◆ Exercise directions ◆
Please copy out the items, starting at the line that contains "The image size is (1275, 550)." and ending at the last line of the items, with every character unchanged.

- - -

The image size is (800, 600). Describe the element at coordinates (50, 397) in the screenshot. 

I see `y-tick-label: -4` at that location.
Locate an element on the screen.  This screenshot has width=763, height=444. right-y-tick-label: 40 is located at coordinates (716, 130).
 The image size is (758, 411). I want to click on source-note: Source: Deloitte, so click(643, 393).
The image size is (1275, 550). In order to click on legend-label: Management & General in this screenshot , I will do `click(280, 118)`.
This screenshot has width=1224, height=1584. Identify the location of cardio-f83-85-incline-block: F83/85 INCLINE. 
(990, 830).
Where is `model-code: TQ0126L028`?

- - -

◆ Task response ◆
The image size is (1275, 550). In order to click on legend-label: Management & General in this screenshot , I will do `click(280, 118)`.
This screenshot has width=1224, height=1584. Identify the location of cardio-f83-85-incline-block: F83/85 INCLINE. 
(990, 830).
Where is `model-code: TQ0126L028`?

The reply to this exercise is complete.